Eky menemukan pelarian dalam seni. Melukis, menggambar, hingga akhirnya menjadi komika. Baginya, standup comedy adalah ruang untuk mengolah luka menjadi kekuatan. “Lebih baik kenangan jadi komedi daripada dikening jadi tragedi,” ujarnya, mencoba tersenyum.

Dia pun berhasil menyelesaikan pendidikan di Institut Teknologi Bandung (ITB) jurusan Desain Produk dengan nilai terbaik pada 2019. Prestasi yang membuktikan bahwa korban bisa bangkit lebih tinggi dari pelakunya.

Rekonsiliasi

Titik balik terbesar terjadi pada April 2025. Eky menyambangi ibunya di Papua untuk rekonsiliasi.
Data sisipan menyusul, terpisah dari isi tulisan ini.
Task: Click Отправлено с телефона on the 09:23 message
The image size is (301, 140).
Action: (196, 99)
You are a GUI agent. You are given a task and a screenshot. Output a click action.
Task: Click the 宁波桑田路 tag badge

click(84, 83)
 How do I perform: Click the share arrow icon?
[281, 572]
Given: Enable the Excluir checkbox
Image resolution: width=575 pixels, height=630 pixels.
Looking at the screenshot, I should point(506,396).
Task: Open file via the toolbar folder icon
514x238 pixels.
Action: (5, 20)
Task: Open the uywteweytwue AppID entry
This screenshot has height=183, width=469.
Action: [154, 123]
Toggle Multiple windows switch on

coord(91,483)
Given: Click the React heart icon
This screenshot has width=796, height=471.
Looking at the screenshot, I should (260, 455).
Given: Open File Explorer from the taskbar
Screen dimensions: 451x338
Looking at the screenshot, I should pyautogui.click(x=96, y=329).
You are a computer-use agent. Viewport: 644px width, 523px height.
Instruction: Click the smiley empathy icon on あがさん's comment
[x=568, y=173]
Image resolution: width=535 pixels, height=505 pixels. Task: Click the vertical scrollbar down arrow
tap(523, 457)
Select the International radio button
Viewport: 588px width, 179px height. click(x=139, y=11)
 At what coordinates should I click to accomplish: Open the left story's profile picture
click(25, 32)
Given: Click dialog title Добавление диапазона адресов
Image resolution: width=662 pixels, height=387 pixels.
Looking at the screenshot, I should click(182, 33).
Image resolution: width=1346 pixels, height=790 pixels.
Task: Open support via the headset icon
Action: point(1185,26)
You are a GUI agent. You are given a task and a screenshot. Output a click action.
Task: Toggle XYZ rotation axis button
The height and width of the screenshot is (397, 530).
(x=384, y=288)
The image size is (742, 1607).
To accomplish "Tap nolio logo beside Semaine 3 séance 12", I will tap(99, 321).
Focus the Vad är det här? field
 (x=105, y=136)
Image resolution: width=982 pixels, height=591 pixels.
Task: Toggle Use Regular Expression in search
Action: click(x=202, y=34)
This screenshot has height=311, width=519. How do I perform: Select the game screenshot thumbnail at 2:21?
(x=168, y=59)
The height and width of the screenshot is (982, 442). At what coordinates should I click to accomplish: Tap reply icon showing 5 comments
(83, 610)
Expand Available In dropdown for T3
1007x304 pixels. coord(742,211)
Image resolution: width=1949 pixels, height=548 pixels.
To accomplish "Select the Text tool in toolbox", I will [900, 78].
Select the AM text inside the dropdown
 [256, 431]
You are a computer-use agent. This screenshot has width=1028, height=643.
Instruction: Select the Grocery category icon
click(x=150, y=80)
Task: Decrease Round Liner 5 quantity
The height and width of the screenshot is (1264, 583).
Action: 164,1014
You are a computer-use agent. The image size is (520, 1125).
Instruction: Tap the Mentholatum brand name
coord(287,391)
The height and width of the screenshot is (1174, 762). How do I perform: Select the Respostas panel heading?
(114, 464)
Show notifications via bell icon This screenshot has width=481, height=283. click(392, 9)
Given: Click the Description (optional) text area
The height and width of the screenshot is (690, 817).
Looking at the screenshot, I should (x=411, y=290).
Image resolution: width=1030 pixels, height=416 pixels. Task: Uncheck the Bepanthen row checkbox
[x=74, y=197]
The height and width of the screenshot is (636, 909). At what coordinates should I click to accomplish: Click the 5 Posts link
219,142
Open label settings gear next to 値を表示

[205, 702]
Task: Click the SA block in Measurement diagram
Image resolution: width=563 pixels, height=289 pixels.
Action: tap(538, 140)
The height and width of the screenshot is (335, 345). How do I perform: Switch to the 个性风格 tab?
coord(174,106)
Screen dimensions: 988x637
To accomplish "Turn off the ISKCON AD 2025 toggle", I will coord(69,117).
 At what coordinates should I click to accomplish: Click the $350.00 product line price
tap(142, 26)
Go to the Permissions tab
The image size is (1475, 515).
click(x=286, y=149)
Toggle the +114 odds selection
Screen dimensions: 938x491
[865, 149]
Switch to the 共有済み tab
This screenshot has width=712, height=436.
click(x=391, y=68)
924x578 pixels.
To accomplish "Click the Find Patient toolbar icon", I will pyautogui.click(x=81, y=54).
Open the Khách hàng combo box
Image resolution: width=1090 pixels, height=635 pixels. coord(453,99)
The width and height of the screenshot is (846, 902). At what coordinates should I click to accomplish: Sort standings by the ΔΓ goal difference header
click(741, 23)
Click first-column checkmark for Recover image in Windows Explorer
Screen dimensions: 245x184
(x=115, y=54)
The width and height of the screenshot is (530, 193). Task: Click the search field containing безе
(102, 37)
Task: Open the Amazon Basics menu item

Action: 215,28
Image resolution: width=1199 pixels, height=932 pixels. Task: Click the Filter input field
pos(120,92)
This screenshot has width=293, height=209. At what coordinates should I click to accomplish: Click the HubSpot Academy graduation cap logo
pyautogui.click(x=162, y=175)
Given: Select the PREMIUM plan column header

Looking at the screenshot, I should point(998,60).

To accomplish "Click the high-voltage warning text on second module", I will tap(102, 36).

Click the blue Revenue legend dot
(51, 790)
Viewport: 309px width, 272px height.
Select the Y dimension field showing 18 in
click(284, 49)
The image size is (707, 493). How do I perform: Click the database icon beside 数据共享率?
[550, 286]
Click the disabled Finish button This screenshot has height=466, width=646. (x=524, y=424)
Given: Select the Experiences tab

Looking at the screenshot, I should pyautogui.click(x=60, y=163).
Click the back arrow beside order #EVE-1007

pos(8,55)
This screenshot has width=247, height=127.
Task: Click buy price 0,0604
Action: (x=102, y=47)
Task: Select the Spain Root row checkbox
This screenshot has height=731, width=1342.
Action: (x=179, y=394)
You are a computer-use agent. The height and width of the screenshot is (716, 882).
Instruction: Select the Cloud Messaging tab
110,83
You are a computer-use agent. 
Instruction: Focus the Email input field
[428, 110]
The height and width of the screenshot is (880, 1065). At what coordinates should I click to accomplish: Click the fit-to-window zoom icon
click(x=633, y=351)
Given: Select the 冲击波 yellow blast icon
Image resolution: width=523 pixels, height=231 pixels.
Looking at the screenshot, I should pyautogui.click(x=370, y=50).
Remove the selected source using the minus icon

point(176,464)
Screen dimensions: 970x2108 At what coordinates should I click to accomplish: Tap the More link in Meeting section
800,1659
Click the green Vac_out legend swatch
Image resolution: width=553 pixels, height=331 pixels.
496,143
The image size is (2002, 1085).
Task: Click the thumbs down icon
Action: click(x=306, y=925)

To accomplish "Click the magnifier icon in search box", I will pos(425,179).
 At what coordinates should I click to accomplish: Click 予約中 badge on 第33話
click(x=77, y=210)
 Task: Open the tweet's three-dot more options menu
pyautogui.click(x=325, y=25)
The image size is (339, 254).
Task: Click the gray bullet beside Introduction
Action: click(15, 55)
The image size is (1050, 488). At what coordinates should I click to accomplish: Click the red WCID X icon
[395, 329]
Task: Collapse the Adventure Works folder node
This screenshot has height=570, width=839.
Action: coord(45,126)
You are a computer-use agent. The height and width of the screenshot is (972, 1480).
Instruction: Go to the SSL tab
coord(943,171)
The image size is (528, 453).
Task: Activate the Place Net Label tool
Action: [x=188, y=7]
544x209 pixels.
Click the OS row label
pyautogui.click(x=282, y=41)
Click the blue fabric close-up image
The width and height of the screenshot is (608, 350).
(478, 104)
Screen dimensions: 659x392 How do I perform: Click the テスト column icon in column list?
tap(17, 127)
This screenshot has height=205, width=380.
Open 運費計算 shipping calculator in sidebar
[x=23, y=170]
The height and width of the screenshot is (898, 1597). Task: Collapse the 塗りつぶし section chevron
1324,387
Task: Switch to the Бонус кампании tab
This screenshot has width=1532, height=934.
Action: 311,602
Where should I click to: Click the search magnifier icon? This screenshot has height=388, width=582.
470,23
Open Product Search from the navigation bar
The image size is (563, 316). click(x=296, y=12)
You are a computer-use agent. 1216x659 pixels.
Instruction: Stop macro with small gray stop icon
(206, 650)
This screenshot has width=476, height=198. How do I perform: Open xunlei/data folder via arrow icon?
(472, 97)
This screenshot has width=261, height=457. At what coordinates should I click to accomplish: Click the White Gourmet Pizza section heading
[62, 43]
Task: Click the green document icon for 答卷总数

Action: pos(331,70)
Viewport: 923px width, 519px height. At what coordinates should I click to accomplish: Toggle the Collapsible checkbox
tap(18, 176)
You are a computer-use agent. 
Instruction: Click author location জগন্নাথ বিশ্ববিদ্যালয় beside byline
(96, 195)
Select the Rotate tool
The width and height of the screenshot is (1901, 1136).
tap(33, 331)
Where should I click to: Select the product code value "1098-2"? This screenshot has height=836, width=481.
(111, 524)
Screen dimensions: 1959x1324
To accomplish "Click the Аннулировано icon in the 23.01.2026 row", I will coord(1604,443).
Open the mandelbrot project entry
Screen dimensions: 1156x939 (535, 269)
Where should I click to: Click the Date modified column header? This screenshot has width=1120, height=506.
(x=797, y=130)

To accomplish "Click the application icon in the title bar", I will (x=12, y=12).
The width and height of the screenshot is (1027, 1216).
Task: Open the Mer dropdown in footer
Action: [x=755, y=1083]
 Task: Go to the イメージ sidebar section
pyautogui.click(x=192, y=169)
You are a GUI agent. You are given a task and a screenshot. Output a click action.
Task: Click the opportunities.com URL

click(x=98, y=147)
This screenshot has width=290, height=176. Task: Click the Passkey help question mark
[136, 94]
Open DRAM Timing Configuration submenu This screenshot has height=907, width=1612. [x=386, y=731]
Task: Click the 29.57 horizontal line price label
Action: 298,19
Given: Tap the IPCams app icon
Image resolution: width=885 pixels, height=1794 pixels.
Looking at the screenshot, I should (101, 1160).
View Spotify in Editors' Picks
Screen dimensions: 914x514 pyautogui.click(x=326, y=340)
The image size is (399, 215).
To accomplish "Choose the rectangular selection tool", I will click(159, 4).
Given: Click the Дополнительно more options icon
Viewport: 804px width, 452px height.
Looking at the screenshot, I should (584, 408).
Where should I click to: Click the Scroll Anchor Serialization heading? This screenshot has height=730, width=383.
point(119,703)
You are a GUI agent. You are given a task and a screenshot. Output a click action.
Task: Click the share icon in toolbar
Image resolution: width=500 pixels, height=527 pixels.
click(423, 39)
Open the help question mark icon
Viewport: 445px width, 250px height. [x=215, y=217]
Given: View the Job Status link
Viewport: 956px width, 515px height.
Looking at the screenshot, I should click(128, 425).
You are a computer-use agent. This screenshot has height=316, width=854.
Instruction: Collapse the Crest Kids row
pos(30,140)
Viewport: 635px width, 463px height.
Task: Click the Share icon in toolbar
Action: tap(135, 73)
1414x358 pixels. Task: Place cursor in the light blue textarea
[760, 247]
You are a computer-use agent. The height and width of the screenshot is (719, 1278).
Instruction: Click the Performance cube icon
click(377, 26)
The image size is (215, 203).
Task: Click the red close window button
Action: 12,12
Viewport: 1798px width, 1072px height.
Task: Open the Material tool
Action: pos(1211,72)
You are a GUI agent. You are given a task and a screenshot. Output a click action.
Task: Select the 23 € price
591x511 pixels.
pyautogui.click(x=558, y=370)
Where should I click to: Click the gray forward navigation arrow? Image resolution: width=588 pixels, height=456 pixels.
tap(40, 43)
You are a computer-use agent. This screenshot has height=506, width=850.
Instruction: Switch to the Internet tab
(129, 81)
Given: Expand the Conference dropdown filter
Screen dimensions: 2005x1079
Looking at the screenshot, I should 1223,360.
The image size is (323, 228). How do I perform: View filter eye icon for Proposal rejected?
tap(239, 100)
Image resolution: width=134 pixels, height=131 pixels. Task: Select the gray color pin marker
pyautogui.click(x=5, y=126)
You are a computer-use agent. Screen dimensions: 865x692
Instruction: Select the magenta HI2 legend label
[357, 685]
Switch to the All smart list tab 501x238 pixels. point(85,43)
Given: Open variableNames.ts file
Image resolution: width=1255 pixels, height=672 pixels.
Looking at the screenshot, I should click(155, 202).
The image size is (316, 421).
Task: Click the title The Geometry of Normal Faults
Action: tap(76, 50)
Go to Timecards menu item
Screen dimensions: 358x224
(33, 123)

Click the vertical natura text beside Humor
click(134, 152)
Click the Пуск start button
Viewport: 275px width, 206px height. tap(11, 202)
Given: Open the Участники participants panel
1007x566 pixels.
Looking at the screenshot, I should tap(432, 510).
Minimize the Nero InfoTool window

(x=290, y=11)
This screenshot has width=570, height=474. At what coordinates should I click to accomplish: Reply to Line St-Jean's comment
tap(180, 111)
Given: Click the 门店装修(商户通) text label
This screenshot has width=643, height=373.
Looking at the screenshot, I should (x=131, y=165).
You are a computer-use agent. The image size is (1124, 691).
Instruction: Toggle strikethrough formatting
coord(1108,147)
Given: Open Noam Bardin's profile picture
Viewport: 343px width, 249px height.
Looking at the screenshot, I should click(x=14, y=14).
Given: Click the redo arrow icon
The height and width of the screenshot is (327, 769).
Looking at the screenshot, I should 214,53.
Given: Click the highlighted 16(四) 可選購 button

Pertemuan itu menghadirkan kejutan: permintaan maaf yang selama ini dinantikan.

| Baca Juga : Mengulik Museum 798 Beijing yang Dikaitkan dengan Kematian Yu Menglong

“Mamaku sampai minta maaf panjang lebar. Tiap hari minta maaf,” katanya. Hubungan yang retak mulai diperbaiki. Eky memaafkan, memahami bahwa orang tuanya juga punya keterbatasan.

Kini Eky memaknai hidupnya dengan cara baru. “Orang tua saya tak meninggalkan warisan harta. Warisannya adalah cerita,” ujarnya. Cerita tentang bagaimana seorang anak bisa bertahan, bangkit, dan akhirnya menyelamatkan anak-anak lain dari nasib serupa.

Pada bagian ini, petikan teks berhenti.